Foster’s death was officially investigated five times, once by the United States Park Police and the FBI; once by Independent Counsel Robert B. Fiske; twice by Congress; and once by Independent Counsel Ken Starr.

By October 1997, Starr’s office concluded what all the other investigations did: Vince Foster took his own life.

For several years before that conclusion, though, the driving force behind Starr’s office’s interest in Foster’s death was a 30-year-old lawyer named Brett Kavanaugh.

Yep, the fella who fought for his life today in front of the Senate Judiciary Committee to become a United States Justice was at one time one of the prime movers and shakers of the fukakta idea that Bill and Hillary Clinton murdered their longtime friend and close adviser.

That’s the guy who today called Christine Blasey Ford’s charges “a calculated and orchestrated political hit, fueled with apparent pent-up anger about President Trump and the 2016 election.”

Kavanaugh was one of the original conspiracy engineers. He lit on fire the libelous notion that the President of the United States murdered his friend. And one foolish conspiracy theory carries others across the threshold. The President is a secret Muslim and wasn’t even born here. Death panels. FEMA camps. Benghazi. What about her emails. Lock her up.

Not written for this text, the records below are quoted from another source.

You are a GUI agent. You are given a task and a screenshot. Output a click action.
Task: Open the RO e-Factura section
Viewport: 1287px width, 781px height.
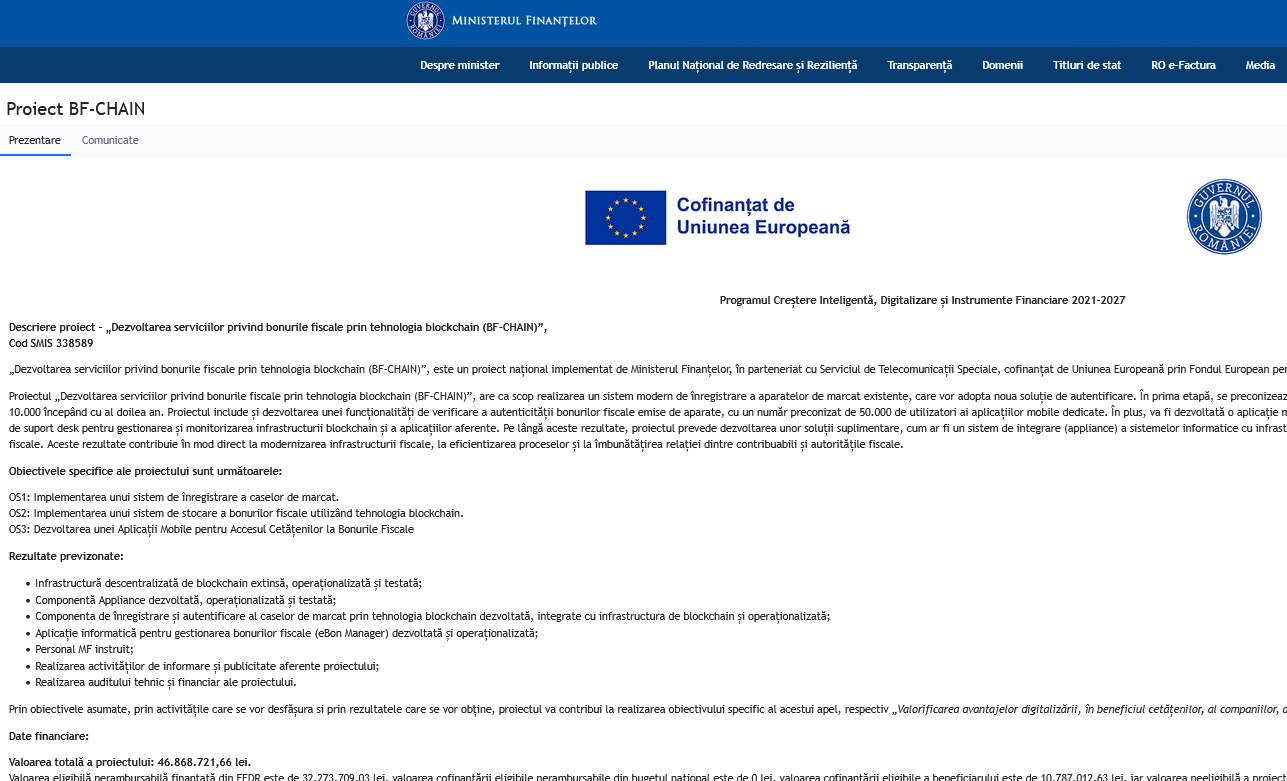point(1183,65)
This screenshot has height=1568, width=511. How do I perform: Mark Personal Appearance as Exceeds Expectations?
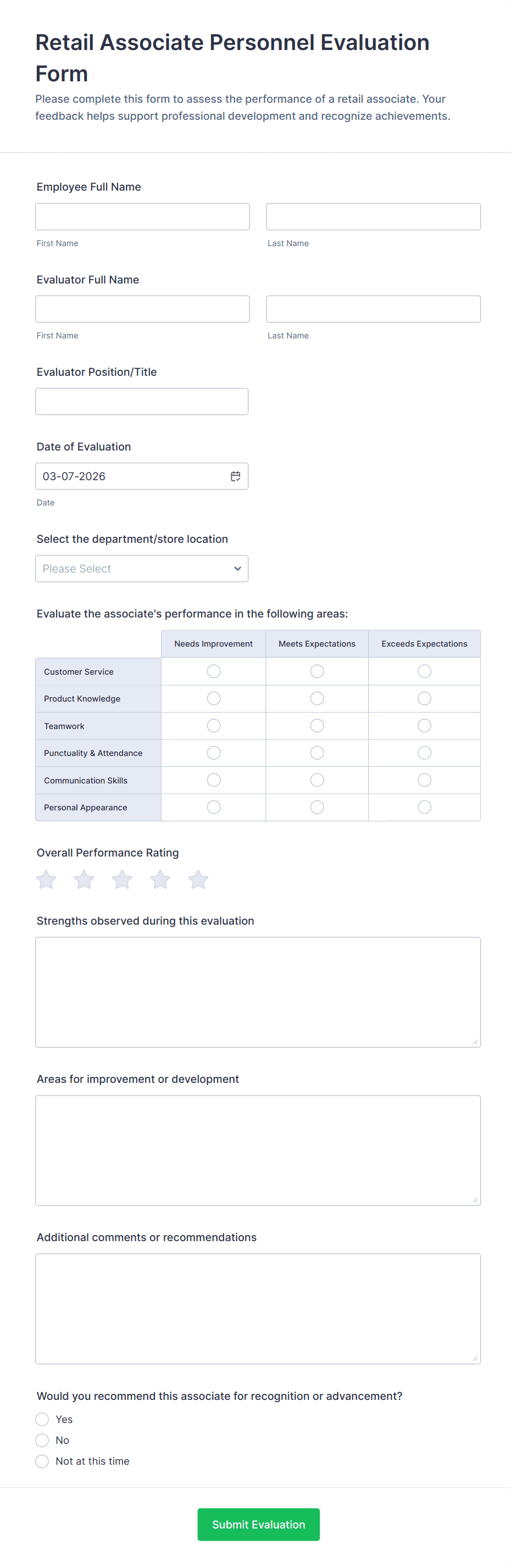425,807
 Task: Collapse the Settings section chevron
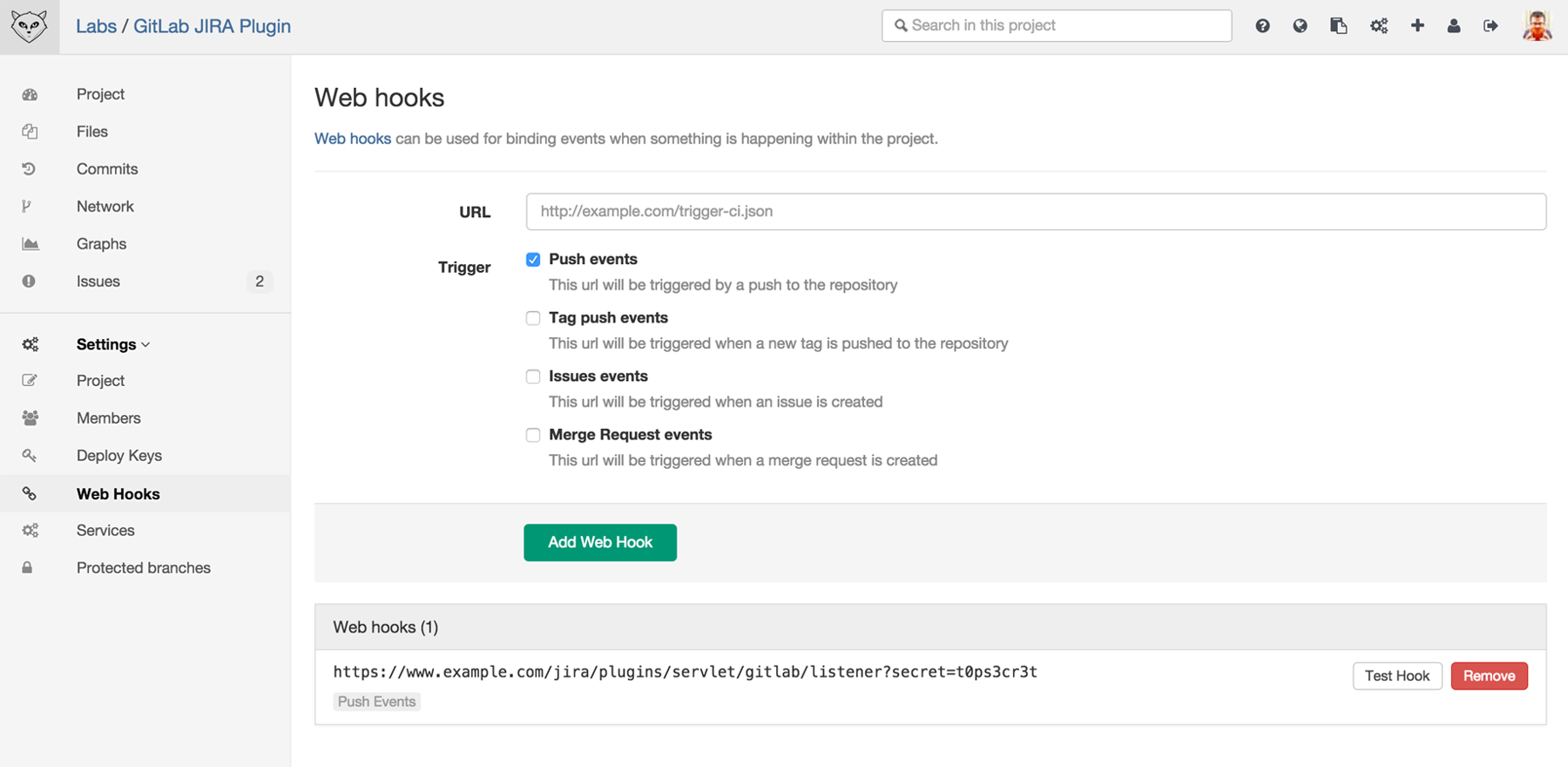pyautogui.click(x=145, y=344)
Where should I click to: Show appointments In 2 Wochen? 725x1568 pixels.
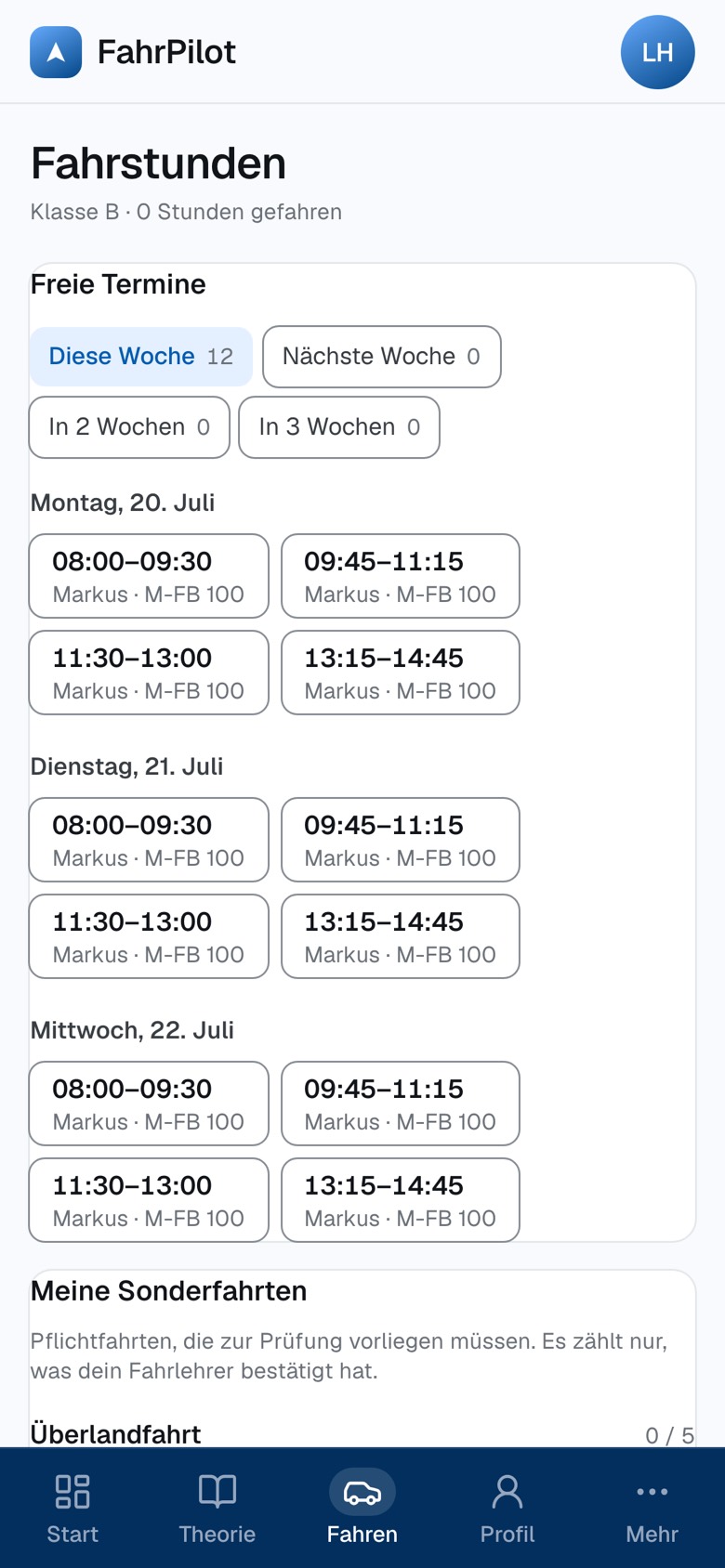(x=129, y=427)
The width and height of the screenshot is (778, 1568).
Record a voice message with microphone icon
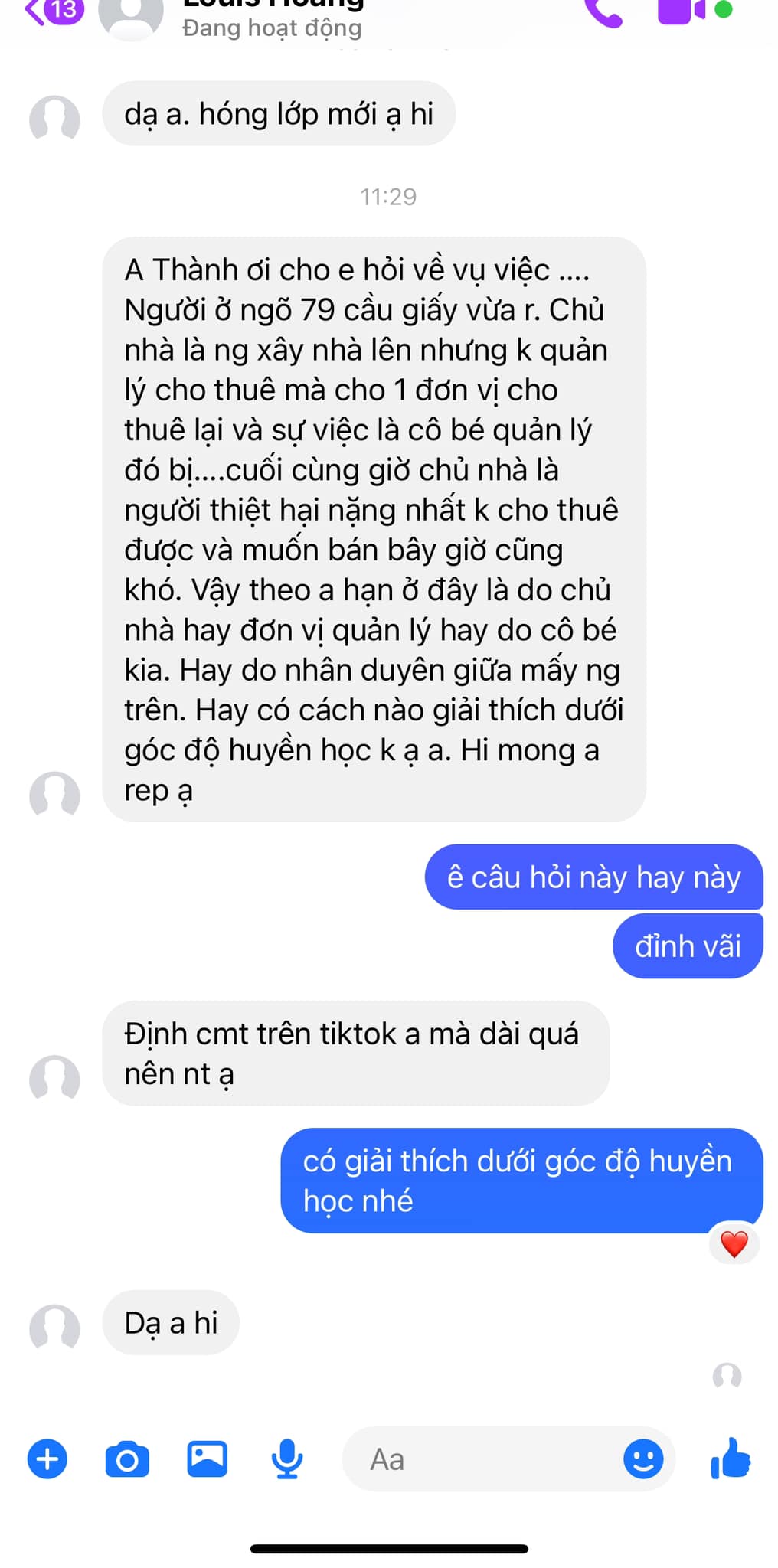pyautogui.click(x=288, y=1459)
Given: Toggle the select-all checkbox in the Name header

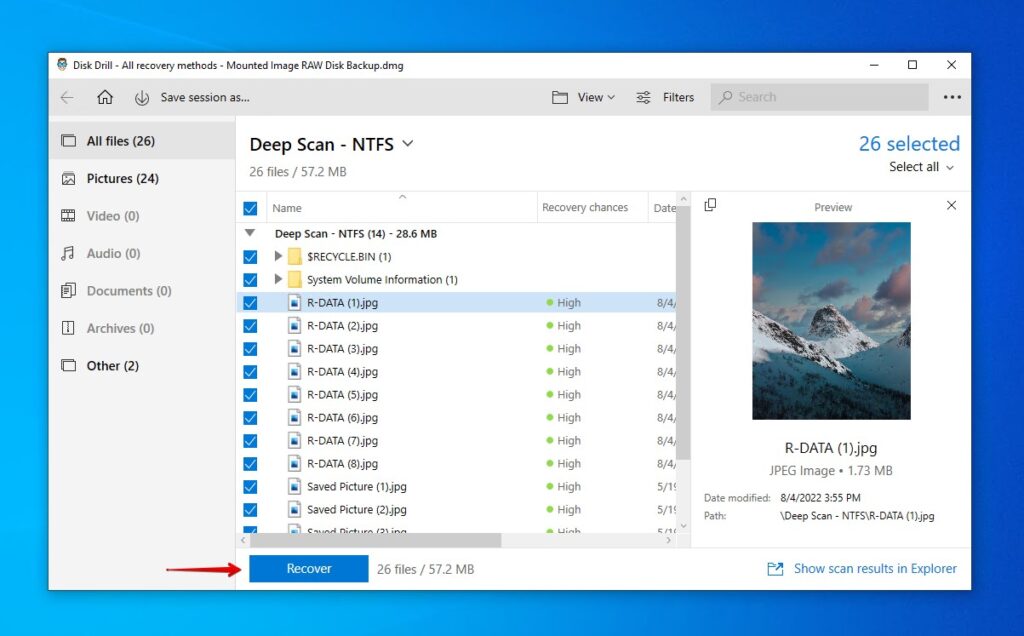Looking at the screenshot, I should [x=250, y=207].
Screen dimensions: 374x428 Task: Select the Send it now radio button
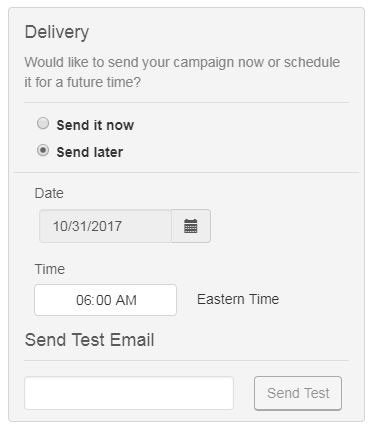[43, 124]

And now, even at the precipice of working under the same roof where folks like Warren Burger and Thurgood Marshall toiled, he still can’t stop relying on the wickedest motors of humans.

I think Kavanaugh will be confirmed.

I don’t know if I think he shouldn’t be due to Christine Blasey Ford’s testimony.

But I do think he shouldn’t be confirmed because this is a guy who 50 years ago would have been running the mimeograph machine to hand out this week’s study of the Protocols at the meeting. Kavanaugh has proven himself to be an enormous part of the problem that is breaking this country. And he did nothing today to mitigate that concern.

John McCain

I’ve been reading the accolades, what a great man John McCain was, blah, blah, blah. I’ve been especially struck by people referring to the time he told that crazy woman that Barack Obama was just alright with him when she expressed to him in some weird kind of pidgin that she feared him because she was convinced he was an “Arab.”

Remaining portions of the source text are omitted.